──────── Task inputs
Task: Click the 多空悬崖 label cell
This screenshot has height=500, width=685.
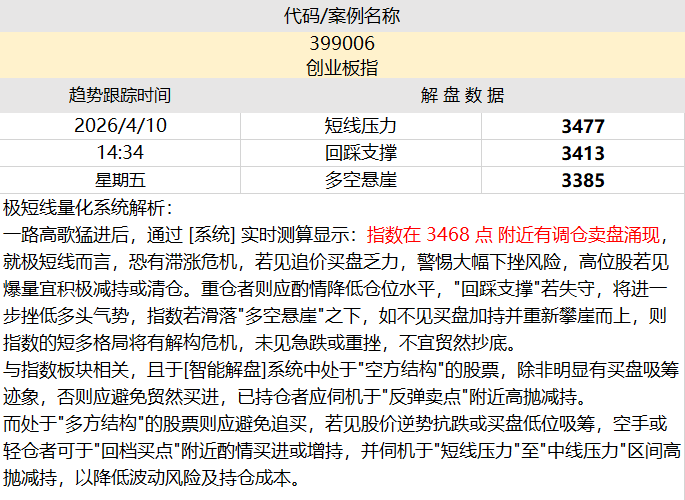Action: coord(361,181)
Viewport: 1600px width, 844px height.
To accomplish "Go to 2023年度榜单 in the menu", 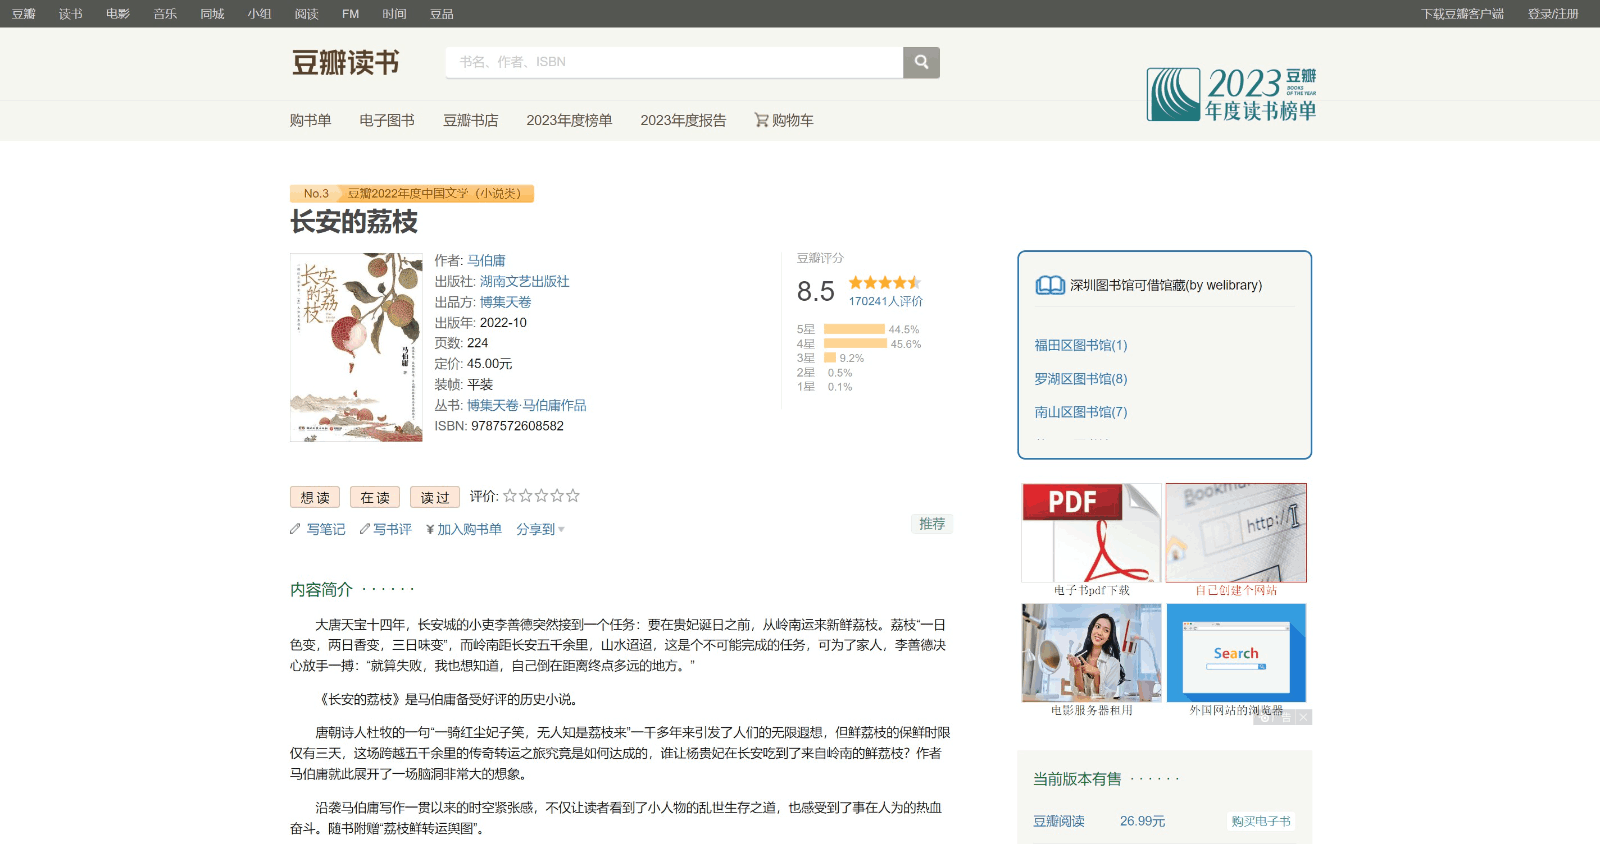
────────────────
What you need to do: Rewrite all the rows above with "screenshot" replaced by "capture" and everything else unchanged, omitting the pictures.

The completed task:
Task: Click the 多空悬崖 label cell
This capture has height=500, width=685.
Action: coord(361,181)
Viewport: 1600px width, 844px height.
To accomplish "Go to 2023年度榜单 in the menu", 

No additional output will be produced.